# [Activities]
- 1) Please duplicate the stretch of the Senator Johnson post from "Mr. Johnson, 59, remains" through "and his family.", word for word.
- 2) In the Senator Johnson post, which hospital is Mr. Johnson in?
- 3) Resume the Senator Johnson post after its last sentence.

# [Given passage]
+ + + + +

Saturday, December 16, 2006

Senator Showing Weakness After Surgery

This is also off The New York Times:

WASHINGTON, Dec. 15 — Senator Tim Johnson of South Dakota was showing weakness on his right side on Friday after surgery to relieve bleeding in his brain, his office said, and will remain in the hospital until the swelling in his brain goes down.

“The surgery was considered a success,” the office said in a statement.

Surgeons removed the blood during a procedure late Wednesday and stabilized the bleeding, the statement said, relieving the pressure on the brain.

Mr. Johnson, 59, remains in the intensive care unit at George Washington University Hospital in critical but stable condition.

“Considering his initial presentation, his progress is encouraging,” Dr. Anthony Caputy, the chairman of the hospital’s department of neurosurgery, said in the statement, adding that Mr. Johnson continues to show “signs of responsiveness” to hospital staff and his family.

Mr. Johnson, a Democrat, began to stutter Wednesday while on a conference call with reporters, then walked back to his office, aides said. After being examined by the Capitol physician, he was admitted to George Washington University Hospital with what his office called “the symptoms of a stroke.”

His illness raised the possibility that the Democrats might lose the 51-to-49 majority they are expecting to assume in the Senate that convenes in early January.

+ + + + +

# [Supplied material]

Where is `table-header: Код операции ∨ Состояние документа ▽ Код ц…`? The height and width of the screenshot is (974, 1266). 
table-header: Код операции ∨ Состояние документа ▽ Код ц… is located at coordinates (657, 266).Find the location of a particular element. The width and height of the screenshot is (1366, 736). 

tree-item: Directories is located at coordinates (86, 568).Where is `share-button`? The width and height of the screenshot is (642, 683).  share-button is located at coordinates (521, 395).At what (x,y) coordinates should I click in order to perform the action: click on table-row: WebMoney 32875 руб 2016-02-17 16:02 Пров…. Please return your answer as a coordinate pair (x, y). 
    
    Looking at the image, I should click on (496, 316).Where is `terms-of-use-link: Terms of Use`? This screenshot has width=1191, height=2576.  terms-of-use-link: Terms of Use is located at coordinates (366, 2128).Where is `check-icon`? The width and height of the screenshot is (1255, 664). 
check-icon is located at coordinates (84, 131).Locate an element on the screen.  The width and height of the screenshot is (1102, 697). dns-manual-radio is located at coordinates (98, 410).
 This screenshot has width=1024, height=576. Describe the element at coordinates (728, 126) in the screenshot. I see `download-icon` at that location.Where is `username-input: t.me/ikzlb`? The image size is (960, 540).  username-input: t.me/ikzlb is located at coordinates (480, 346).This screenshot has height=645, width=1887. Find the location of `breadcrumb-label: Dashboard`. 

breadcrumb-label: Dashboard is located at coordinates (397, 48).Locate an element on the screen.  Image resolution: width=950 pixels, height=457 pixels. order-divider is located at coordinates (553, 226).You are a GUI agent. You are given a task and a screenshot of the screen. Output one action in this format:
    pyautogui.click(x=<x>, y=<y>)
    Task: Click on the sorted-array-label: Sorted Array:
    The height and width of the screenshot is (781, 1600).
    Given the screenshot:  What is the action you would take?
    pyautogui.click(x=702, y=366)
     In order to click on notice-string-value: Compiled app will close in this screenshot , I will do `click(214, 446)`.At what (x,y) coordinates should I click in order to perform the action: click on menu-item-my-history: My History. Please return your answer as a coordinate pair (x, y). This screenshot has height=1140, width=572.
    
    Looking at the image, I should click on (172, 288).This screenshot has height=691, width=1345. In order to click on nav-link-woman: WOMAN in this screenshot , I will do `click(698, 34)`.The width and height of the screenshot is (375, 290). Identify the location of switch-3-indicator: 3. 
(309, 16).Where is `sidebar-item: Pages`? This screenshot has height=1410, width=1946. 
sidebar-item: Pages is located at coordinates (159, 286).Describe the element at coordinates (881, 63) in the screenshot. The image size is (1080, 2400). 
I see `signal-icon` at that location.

+ + + + +

# [Responses for each task]
- 1)
Mr. Johnson, 59, remains in the intensive care unit at George Washington University Hospital in critical but stable condition.

“Considering his initial presentation, his progress is encouraging,” Dr. Anthony Caputy, the chairman of the hospital’s department of neurosurgery, said in the statement, adding that Mr. Johnson continues to show “signs of responsiveness” to hospital staff and his family.

- 2) George Washington University Hospital

- 3)
I've been somewhat reluctant to talk about this story for the simple fact that I don't know what to say. Government officials become ill, surgery takes place--there is nothing new about that. The big reason for the media's splattering Johnson's illness all over the front pages is simply that if Johnson dies, or is forced to resign from the Senate due to his illness, then South Dakota's Republican governor Mike Rounds may choose a Republican replacement senator, thus taking control of the Senate away from the Democrats and handing it to the Republicans. It has become a huge political battle going on outside of Johnson's hospital room, where speculation, charges, fears, and perhaps even a ghoulish glee abounds. In this polarized electorate, I wonder just how many Americans are secretly wishing for Johnson to die, just so Rounds can appoint a Republican replacement and change control of the Senate to the Republican Party. It is this story, and the endless speculation of the Senate's balance that has taken hold of the media, and the country. And this speculation will continue until Johnson makes a recovery, or ends up dying in office.

Until then, I'm simply waiting and watching.